Parmi celles-ci, je puis retenir, aujourd’hui, le militarisme seul. C’est dans son essence même que nous l’avons condamné et nous n’avons pas voulu distinguer entre les modalités suisses ou prussiennes, chinoises ou françaises. De plus, la propagande libertaire de chaque pays illustrait ses affirmations par les exemples pris chez elle ; elle ne pouvait que très prudemment stigmatiser les méfaits des hiérarchies étrangères, craignant toujours d’exacerber les passions nationales au lieu de les atténuer.
Notre propagande s’était placée dans l’absolu, loin des individualités et des compromis ; mais pour cela nous n’avons pas ignoré que tout est relatif.
La propagande pour l’absolu, la marche vers l’Étoile, a été indispensable. et elle le redeviendra ; elle crée un idéal en chaque conscience. Je ne la trouve plus justifiée lorsque notre portion d’humanité est engagée dans une guerre dont dépend son lendemain immédiat. Sera-t-elle esclave ou pourra-t-elle continuer à progresser vers la liberté ? Telle est la question du moment ; et la totalité des efforts de tous n’est pas inutile pour assurer la réponse. J’ai des amis là-bas ! ici tout est loin de me plaire ; mais ayant constaté que pour une fraction quelconque, le conflit actuel est une phase de la lutte éternelle entre l’Autorité et la Conscience, je repousse l’idée de rester spectateur désintéressé. Je me sépare de ceux qui se croient au-dessus de la vile multitude. »

### Énoncé 1
Reproduisez mot pour mot le passage de l'extrait qui va de « Notre propagande s’était » jusqu'à « tout est relatif. » inclus.
Le texte et les enregistrements n'ont aucun rapport entre eux.

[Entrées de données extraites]
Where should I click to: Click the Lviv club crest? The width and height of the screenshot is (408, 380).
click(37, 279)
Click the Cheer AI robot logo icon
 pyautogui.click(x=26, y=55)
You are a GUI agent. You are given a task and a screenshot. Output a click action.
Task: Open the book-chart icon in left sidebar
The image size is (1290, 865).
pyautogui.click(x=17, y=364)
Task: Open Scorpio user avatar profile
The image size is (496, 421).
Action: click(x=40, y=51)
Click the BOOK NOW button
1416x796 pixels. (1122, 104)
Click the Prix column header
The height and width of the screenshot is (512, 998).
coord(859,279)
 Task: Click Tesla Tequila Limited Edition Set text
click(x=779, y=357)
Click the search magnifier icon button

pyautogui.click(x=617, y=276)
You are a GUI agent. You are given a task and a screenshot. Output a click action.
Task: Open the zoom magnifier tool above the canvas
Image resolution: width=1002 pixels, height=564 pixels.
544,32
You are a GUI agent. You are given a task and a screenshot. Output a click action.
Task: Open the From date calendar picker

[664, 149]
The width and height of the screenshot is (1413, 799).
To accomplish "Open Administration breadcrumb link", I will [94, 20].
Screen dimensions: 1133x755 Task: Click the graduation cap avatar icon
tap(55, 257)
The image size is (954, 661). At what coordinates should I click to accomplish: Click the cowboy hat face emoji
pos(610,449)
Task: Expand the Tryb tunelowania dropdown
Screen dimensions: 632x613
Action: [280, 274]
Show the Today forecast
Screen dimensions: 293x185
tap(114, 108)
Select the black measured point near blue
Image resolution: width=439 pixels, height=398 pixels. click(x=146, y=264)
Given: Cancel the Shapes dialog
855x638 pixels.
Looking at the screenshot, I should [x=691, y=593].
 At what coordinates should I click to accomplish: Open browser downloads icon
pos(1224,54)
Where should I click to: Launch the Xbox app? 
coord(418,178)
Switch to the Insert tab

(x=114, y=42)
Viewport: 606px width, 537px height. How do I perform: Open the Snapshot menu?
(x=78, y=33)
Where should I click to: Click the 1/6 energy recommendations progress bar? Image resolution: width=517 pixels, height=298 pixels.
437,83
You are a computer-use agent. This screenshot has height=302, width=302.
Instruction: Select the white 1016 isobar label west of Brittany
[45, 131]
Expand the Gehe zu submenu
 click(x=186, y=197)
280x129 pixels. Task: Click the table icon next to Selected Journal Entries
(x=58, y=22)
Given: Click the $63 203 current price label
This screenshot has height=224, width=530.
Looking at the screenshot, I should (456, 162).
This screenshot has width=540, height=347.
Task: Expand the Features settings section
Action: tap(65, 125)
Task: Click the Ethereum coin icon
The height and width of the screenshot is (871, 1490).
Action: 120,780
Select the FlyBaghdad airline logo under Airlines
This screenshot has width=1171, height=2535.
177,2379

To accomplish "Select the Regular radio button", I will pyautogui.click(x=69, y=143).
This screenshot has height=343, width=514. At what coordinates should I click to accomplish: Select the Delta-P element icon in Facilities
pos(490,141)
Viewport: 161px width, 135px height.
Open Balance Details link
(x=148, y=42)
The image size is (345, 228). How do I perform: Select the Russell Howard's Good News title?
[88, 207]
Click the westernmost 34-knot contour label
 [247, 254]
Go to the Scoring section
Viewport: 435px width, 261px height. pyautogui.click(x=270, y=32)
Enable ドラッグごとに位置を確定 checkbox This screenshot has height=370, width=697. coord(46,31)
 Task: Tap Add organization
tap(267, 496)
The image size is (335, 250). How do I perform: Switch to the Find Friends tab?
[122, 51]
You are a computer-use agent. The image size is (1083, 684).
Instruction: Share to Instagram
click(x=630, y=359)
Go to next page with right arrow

### Énoncé 2
Transcrivez sans rien changer les lignes des enregistrements, de celle qui contient « The image size is (954, 661). » jusqu'à celle qui contient « coord(418,178) » incluse, et seulement celles-là.

### Corrigé 1
Notre propagande s’était placée dans l’absolu, loin des individualités et des compromis ; mais pour cela nous n’avons pas ignoré que tout est relatif.

### Corrigé 2
The image size is (954, 661). At what coordinates should I click to accomplish: Click the cowboy hat face emoji
pos(610,449)
Task: Expand the Tryb tunelowania dropdown
Screen dimensions: 632x613
Action: [280, 274]
Show the Today forecast
Screen dimensions: 293x185
tap(114, 108)
Select the black measured point near blue
Image resolution: width=439 pixels, height=398 pixels. click(x=146, y=264)
Given: Cancel the Shapes dialog
855x638 pixels.
Looking at the screenshot, I should [x=691, y=593].
 At what coordinates should I click to accomplish: Open browser downloads icon
pos(1224,54)
Where should I click to: Launch the Xbox app? 
coord(418,178)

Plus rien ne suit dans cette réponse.